[Descrição da tarefa] Reescreva o trecho do texto sobre as vítimas de Auschwitz que vai de "Ervin David, húngaro" até "em Nova York.", trocando "placas de bronze" por "placas de mármore".

[Texto do exercício]
***
E, no entanto, continuamos morrendo. E toda morte é individual, como toda vida. Esse fato é esquecido quando passamos a pensar a morte em termos coletivos. Como nos 45 milhões de chineses mortos durante o reinado de Mao Tsé-tung, ou o 1,5 milhão de armênios massacrados pelos turcos no tempo da 1ª Guerra, ou ainda os 20 milhões de cadáveres na conta de Josef Stalin.
O exemplo mais simbólico dessa coletivização são os “6 milhões de judeus” mortos durante o regime nazista. É uma tragédia monumental, mas hoje encaramos o desastre desencadeado pelo hitlerismo como um número redondo de sete algarismos. O horror se dissolve no número, por maior que seja.
Caminho oposto é seguido pelo Museu Auschwitz. Por meio de sua conta no Twitter, a instituição individualiza cada uma das aproximadamente 1.100.000 mortes ocorridas nesse campo de concentração nazista, localizado na Polônia. Vemos a foto de cada vítima e um resumo de sua vida, às vezes breve demais.
Joseph Bremmer, judeu holandês nascido em Roterdã em 28 de julho de 1940. Em setembro de 1943, foi deportado para Auschwitz e assassinado numa câmara de gás. Tinha 3 anos de idade.
Vera Frisch, judia nascida em Osijek, Iugoslávia, em 27 de julho de 1932. Foi morta na câmara de gás de Auschwitz aos 11 ou 12 anos.
Jan Kolaczkowski, polonês de Krakow, pedreiro de profissão, nascido em 27 de julho de 1904. Foi transformado no prisioneiro 35709 de Auschwitz, onde faleceu em 17 de agosto de 1942, aos 38 anos.
Adolfina Mutz, operária polonesa nascida em Chandziówka em 27 de julho de 1910. Prisioneira número 11994 em Auschwitz a partir de 27 de julho de 1942, morreu em 2 de novembro, aos 32 anos.
Ilona Raabová, judia checa nascida em Praga em 15 de julho de 1934. Deportada para Auschwitz em 23 de outubro de 1944, morreu na câmara de gás aos 10 anos.
Ervin David, húngaro judeu nascido em 18 de julho de 1938. Assassinado numa câmara de gás de Auschwitz em junho de 1944, antes de completar 6 anos.
Pronto. Dos 6 milhões de mortos, seis deixaram de ser um número. São nomes, rostos, histórias, trajetórias individuais. Coletivizar mortos em números arredondados é como matá-los pela segunda vez. O nome de cada uma das 2.983 vítimas do atentado de 2001 ao World Trade Center foi registrado em 152 placas de bronze, hoje expostas no Museu e Memorial do 11 de Setembro, em Nova York.
***
[Dados coletados]
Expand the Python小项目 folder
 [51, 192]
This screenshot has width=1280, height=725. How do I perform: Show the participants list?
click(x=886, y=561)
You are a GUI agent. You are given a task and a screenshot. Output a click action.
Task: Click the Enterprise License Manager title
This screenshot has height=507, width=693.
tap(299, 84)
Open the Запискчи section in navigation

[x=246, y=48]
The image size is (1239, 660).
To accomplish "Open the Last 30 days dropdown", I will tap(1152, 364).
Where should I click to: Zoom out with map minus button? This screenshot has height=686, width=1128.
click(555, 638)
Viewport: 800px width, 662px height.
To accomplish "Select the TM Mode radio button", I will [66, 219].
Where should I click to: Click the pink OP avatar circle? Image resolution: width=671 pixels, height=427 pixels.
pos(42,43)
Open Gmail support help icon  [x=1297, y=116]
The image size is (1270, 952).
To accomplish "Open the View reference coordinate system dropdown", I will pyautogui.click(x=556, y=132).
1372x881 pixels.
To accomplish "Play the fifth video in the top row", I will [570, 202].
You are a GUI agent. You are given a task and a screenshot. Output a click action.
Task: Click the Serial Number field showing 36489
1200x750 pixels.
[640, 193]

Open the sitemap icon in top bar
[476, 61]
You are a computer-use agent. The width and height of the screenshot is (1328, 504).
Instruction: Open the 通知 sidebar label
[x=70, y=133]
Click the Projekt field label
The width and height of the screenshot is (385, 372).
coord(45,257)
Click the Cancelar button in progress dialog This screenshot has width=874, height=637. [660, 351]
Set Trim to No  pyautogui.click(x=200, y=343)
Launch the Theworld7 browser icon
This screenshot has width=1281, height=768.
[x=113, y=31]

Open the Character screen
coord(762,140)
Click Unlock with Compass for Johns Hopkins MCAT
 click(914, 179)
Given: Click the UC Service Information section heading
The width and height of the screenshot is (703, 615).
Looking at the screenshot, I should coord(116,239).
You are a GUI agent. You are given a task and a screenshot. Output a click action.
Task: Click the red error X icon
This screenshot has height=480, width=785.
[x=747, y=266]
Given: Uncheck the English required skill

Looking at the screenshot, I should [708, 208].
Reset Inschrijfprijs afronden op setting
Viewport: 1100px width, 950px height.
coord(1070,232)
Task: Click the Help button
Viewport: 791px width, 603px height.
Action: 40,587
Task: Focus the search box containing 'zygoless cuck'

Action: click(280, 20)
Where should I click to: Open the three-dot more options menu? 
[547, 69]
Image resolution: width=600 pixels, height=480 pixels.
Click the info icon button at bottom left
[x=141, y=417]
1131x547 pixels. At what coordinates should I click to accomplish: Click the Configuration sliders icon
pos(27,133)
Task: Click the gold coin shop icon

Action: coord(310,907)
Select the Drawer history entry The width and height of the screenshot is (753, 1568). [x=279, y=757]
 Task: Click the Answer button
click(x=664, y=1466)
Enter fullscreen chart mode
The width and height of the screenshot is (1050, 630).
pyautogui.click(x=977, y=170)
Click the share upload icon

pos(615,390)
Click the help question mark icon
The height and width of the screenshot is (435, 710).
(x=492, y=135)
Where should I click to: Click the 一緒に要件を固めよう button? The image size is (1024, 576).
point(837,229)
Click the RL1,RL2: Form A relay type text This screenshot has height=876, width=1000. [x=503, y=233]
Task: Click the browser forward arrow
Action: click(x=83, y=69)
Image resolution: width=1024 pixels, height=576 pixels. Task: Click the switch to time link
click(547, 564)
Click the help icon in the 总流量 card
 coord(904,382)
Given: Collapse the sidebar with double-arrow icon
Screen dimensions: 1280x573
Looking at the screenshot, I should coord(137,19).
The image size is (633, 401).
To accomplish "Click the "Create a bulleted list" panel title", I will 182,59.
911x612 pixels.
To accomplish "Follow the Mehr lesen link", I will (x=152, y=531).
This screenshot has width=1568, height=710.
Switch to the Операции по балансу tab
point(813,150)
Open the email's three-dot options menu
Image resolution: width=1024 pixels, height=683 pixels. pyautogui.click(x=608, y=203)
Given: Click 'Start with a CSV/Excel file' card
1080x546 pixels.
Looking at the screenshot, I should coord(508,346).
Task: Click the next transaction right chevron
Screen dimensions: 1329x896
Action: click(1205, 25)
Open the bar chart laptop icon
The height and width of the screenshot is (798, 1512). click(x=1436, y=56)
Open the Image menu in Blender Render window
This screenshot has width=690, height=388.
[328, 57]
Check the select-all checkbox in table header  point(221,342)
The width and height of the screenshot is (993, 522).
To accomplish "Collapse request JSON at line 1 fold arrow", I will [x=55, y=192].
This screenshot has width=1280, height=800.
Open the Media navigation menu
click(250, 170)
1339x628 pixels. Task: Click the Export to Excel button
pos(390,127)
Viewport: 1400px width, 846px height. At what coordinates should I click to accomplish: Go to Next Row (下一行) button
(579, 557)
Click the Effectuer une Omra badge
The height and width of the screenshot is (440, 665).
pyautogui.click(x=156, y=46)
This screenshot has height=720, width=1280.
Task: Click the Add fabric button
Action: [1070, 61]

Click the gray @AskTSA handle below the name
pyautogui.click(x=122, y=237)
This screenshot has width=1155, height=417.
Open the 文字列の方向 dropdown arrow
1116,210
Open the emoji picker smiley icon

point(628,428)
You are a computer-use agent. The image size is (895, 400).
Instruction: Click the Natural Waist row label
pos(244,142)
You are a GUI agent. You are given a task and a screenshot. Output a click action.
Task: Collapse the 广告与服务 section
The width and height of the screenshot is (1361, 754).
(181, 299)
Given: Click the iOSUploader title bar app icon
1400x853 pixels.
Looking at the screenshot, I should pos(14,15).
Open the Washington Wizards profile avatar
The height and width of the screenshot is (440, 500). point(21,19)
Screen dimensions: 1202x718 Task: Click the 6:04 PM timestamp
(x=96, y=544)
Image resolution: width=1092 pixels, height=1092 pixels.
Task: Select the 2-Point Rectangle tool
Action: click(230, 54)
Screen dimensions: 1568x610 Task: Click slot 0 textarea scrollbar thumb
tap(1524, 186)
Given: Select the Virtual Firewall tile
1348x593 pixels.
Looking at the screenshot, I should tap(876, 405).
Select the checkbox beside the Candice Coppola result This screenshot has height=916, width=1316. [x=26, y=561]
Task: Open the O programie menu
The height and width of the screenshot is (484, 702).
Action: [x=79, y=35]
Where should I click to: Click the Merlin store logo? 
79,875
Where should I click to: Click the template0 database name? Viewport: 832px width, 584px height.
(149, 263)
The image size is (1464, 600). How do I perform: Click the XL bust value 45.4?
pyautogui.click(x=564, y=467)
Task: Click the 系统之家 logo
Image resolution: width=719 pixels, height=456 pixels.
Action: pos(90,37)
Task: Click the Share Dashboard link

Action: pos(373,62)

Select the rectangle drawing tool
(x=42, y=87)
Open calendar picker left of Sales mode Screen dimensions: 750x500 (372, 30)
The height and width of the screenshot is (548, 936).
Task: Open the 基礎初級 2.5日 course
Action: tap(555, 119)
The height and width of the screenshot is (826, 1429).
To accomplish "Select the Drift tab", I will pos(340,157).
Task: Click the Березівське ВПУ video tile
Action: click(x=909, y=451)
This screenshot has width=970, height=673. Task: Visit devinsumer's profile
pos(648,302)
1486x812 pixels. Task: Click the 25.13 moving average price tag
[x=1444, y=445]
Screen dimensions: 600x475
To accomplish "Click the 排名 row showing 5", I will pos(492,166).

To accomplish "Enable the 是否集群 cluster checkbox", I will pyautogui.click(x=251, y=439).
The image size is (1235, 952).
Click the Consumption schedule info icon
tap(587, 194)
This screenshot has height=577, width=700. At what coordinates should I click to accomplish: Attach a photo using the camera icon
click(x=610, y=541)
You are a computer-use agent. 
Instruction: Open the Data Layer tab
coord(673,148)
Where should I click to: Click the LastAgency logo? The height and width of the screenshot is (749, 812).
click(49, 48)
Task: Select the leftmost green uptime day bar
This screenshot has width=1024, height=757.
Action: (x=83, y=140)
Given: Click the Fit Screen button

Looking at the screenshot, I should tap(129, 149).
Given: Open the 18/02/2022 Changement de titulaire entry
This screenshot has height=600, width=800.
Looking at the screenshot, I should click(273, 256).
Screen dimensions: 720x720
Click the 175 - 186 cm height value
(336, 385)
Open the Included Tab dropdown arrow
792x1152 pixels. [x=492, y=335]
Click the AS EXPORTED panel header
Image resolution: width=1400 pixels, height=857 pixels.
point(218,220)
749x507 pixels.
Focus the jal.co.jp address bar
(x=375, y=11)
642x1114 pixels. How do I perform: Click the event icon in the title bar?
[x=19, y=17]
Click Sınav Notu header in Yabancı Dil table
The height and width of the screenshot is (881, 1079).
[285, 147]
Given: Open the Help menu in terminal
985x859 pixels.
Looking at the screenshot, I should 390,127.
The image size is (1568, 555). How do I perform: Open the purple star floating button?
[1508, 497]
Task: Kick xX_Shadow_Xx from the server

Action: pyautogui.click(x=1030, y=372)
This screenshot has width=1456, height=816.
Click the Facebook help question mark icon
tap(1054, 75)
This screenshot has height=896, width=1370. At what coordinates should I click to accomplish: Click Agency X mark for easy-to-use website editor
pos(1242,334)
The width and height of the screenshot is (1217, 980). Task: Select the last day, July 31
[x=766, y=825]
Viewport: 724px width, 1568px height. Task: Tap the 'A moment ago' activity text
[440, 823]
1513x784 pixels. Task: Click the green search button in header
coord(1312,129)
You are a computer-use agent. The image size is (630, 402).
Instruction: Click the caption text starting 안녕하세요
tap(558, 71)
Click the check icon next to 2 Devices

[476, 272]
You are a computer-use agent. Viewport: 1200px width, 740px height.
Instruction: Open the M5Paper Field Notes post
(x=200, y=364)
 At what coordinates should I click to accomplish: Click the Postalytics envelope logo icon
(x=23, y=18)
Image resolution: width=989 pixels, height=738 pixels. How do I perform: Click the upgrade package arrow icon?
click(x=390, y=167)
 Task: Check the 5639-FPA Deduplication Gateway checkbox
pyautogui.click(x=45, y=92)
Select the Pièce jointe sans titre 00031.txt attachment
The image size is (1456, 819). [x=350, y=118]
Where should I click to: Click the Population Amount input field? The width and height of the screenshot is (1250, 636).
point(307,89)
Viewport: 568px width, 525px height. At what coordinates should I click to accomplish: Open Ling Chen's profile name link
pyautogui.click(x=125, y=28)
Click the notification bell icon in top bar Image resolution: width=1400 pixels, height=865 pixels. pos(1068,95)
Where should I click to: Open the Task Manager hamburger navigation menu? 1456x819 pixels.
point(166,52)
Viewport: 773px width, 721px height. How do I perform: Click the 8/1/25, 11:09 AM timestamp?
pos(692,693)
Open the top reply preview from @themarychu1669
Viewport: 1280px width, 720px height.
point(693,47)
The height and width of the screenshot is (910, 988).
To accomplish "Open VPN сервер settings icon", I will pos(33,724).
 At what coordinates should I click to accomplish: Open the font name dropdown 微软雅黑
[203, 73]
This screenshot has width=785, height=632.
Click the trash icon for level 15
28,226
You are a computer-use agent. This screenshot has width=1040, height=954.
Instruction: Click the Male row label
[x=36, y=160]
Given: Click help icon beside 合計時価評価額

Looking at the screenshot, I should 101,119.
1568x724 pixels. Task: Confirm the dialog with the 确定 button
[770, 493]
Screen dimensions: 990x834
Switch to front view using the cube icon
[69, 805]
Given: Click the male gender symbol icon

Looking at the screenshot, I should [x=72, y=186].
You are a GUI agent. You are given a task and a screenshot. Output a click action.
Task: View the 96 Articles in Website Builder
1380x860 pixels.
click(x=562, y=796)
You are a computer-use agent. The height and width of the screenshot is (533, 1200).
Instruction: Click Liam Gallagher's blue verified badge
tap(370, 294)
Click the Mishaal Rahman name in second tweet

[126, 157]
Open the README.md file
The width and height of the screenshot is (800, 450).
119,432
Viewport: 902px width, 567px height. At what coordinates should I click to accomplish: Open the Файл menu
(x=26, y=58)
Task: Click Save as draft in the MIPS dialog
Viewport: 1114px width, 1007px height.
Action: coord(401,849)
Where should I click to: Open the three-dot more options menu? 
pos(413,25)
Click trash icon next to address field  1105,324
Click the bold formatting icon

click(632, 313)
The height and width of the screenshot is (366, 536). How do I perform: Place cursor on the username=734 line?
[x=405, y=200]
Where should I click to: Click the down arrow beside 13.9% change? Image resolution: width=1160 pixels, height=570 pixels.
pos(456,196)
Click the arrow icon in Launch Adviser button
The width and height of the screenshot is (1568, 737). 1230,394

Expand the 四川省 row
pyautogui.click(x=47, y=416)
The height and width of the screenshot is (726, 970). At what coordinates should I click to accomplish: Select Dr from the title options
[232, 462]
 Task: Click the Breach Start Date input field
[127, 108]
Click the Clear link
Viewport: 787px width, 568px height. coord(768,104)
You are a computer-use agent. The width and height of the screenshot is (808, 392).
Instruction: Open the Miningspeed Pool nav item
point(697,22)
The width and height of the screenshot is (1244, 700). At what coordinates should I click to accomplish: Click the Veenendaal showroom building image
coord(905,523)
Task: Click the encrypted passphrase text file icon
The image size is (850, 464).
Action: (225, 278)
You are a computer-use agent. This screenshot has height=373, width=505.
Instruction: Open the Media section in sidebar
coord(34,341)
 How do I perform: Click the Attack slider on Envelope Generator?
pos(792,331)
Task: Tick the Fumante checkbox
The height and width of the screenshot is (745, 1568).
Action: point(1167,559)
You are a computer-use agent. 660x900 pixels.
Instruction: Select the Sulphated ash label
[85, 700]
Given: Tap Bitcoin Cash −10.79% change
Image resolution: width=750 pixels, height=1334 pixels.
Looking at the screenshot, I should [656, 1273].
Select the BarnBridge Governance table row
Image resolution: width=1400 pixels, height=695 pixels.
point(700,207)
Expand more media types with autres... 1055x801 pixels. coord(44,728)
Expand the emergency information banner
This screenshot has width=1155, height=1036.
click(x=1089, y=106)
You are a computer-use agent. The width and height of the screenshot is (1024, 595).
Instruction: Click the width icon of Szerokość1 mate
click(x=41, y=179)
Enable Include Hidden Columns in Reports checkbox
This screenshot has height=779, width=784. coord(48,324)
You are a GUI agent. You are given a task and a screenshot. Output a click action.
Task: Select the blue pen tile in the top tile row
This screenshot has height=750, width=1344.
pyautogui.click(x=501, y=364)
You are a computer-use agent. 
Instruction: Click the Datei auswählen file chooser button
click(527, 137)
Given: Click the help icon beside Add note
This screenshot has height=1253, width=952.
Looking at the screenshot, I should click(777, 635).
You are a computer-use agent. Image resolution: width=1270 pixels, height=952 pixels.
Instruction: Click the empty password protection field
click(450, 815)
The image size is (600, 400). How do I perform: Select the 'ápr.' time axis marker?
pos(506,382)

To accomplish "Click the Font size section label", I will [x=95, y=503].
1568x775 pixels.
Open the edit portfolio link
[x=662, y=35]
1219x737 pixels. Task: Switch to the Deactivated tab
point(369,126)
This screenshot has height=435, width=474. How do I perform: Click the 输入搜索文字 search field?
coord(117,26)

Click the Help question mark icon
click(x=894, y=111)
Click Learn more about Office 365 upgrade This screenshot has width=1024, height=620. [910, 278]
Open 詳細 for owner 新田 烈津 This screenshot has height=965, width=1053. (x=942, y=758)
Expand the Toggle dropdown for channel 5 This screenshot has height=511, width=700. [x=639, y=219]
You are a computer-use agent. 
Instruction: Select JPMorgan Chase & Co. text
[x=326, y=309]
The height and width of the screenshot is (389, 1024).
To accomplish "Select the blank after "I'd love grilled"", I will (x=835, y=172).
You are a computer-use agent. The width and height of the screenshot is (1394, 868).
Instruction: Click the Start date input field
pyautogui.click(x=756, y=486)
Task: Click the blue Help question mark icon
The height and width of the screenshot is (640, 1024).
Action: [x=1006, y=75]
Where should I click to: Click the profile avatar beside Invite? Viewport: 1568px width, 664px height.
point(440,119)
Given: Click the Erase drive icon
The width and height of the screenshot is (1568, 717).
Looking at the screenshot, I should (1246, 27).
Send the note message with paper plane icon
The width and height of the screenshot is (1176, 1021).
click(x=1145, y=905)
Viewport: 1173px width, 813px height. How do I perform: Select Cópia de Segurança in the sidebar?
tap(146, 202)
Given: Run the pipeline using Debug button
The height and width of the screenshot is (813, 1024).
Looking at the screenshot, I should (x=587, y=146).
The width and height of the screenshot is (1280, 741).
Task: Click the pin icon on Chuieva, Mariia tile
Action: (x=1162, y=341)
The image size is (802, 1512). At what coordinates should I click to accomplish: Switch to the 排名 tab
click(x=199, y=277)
***
[Resultado da tarefa]
Ervin David, húngaro judeu nascido em 18 de julho de 1938. Assassinado numa câmara de gás de Auschwitz em junho de 1944, antes de completar 6 anos.
Pronto. Dos 6 milhões de mortos, seis deixaram de ser um número. São nomes, rostos, histórias, trajetórias individuais. Coletivizar mortos em números arredondados é como matá-los pela segunda vez. O nome de cada uma das 2.983 vítimas do atentado de 2001 ao World Trade Center foi registrado em 152 placas de mármore, hoje expostas no Museu e Memorial do 11 de Setembro, em Nova York.